Tuesday 9th May 2006
quotequote all
GarrettMacD said:
kevin ritson said:
Sounds like the usual silly season rumour stuff. Bloke does well in some races, team needs a driver, lazy journo does the maths down the boozer. I don't remember Scott Dixon going to Williams or Garry Paffet driving for Sauber...


I take your point, but in this case it's a matter of 'when' he gets into F1, not 'if'. Remember that McLaren have had this bloke under contract since he was ELEVEN years old, they must have pumped at least £1 million into him by now. And Scott Dixon was crap in testing, and although Paffet was quick, he was too old - he's around 25-27 y/o, isn't he??? That's far too old to be starting in today's F1.
We'll soon be having the National Embryo Karting championships...


FWIW - here's my theory for next year. TGF wins 2006 title, retires. Raikkonen goes to Ferrari, Massa stays as number 2. Alonso and Hamilton at McLaren. Fisichella gets the boot from Renault, replaced by Webber. Montoya moves to Williams, with Rosberg. I'm just off down to William Hill now...
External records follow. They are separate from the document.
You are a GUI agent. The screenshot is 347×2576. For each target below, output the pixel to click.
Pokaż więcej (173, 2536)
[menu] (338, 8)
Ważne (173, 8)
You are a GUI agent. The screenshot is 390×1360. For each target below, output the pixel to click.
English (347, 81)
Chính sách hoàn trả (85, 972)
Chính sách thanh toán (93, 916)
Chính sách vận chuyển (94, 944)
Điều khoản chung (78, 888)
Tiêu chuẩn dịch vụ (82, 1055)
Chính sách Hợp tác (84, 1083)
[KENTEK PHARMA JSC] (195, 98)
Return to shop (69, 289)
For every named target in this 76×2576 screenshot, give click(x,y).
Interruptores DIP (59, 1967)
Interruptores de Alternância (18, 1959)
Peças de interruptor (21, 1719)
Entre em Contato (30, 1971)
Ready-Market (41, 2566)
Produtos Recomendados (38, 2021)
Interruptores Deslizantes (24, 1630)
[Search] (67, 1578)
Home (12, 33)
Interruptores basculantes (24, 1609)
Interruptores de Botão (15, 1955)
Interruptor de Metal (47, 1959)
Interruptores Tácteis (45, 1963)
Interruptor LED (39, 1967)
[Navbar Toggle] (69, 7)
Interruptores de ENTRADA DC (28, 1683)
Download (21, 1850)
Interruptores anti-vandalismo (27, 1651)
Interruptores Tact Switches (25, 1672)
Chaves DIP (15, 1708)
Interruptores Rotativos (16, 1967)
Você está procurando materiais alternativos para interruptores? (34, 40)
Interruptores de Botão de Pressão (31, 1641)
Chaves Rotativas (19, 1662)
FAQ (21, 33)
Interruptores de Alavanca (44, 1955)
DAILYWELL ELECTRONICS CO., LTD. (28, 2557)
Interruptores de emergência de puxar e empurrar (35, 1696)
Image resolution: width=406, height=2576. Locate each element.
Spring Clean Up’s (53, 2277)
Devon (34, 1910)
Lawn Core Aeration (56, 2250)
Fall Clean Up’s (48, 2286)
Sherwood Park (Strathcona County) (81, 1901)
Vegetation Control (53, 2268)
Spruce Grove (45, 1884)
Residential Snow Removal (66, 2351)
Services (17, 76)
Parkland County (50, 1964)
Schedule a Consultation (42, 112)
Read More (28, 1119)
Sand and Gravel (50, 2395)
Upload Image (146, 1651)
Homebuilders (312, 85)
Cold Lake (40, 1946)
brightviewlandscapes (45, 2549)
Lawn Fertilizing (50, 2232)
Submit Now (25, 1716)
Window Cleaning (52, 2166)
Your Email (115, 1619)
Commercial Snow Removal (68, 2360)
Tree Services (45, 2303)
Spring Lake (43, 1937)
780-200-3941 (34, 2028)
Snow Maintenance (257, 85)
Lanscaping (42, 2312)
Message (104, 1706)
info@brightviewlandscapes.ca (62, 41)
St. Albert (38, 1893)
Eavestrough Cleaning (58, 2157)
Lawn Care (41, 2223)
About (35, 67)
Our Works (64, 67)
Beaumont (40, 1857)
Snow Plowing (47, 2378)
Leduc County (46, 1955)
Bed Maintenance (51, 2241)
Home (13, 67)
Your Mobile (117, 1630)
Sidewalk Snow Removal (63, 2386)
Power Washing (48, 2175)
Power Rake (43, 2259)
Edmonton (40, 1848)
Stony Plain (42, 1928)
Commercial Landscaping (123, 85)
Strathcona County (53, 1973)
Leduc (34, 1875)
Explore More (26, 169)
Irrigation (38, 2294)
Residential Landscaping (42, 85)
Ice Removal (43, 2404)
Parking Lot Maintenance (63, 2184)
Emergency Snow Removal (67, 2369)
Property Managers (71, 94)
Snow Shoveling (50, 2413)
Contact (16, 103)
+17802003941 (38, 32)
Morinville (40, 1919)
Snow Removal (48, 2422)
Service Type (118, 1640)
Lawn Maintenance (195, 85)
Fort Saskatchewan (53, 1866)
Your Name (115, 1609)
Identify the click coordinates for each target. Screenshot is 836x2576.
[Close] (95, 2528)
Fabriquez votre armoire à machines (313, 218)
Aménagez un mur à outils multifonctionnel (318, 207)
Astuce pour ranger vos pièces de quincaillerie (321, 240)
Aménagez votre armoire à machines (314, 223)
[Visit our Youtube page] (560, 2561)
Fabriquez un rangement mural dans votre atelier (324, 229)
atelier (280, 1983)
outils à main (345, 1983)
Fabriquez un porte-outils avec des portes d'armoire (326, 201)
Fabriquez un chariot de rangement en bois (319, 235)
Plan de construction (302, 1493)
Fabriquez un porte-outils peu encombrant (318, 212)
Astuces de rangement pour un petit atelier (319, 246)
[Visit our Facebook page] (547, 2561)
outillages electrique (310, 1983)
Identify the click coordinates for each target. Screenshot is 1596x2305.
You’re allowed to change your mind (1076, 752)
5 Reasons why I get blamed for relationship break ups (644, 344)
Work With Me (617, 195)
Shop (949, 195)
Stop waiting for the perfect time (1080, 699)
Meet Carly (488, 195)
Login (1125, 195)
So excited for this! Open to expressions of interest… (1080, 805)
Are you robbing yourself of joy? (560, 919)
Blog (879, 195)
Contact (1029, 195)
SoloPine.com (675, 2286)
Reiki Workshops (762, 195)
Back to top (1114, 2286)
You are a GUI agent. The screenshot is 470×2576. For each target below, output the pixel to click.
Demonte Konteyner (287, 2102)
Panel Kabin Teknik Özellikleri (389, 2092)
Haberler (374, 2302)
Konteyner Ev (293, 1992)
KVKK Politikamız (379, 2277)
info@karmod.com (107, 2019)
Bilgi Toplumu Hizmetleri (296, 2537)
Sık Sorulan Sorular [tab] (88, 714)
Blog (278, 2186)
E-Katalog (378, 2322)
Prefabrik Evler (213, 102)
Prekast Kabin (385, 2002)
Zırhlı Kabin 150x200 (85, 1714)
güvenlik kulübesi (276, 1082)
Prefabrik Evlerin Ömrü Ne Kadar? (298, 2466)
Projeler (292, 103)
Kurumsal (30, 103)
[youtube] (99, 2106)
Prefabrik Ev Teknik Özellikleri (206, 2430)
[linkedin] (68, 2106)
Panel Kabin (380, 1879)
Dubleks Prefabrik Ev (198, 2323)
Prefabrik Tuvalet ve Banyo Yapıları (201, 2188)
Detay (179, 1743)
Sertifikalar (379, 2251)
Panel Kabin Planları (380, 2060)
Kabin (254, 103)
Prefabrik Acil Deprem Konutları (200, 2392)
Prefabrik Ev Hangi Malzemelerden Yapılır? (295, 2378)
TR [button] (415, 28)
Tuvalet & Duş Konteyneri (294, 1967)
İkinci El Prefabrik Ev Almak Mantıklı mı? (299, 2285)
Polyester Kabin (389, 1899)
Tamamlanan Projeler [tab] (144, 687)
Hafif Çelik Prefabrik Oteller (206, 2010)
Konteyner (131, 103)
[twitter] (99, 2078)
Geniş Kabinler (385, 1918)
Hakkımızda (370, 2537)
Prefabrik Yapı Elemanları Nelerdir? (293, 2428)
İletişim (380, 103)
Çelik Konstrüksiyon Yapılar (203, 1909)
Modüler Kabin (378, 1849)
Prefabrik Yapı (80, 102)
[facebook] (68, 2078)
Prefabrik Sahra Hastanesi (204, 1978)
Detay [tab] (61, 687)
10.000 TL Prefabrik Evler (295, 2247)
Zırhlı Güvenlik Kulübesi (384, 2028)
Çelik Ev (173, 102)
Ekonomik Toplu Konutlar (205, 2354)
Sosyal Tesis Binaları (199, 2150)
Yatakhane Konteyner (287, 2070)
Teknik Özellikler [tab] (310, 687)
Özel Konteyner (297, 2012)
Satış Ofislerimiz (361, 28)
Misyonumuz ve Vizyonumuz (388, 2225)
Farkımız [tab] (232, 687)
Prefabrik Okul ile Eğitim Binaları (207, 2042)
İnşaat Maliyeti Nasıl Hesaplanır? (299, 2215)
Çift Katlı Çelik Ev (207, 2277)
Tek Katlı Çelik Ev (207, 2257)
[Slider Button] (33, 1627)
Don't get me wrong, Hamilton is definitely F1 material (plus he's a marketing dream), however McLaren have taken their time grooming him, otherwise he'd have been in F1 by now. I suspect they'll try and place him with a midfield team to keep the pressure off, then results permitting, a McLaren drive will beckon. For this reason they may be tempted to keep Montoya for another year if Kimi goes to Ferrari, for continuity.

Alternatively, Direxiv buy Midland, Mercedes supply engines for Hamilton/Paffet line up if the sponsors go for an all-British line up.

Interstingly Webber has just stated he'd like to stay at Williams 'if' they want him next year. Sounds like someone's trying to engineer a Renault/Williams tug-of-love salary battle.

FourWheelDrift

Original Poster:

91,925 posts

308 months

Friday 12th May 2006
quotequote all
Hamilton is on pole for Saturday's feature race at Barcelona, the two points he gets gives him the series lead.

FourWheelDrift

Original Poster:

91,925 posts

308 months

Friday 12th May 2006
quotequote all
FourWheelDrift said:
Hamilton is on pole for Saturday's feature race at Barcelona, the two points he gets gives him the series lead.


Cancel that

Crash.net said:

Barcelona pole sitter Lewis Hamilton and five other drivers have had their two fastest laps wiped after they were judged to have not heeded yellow flag warnings.

Hamilton, who had qualified on pole position for the first time this year at the Circuit de Catalunya and, in the process, inherited the championship lead, will now have to start the race from fourth position, behind Nelson Piquet Jr, Alex Premat and Adam Carroll.

The result also means that Hamilton's place at the top of the drivers' point standings lasted only a few hours, with Piquet's two extra points moving him back into the lead, now four points up on the Briton.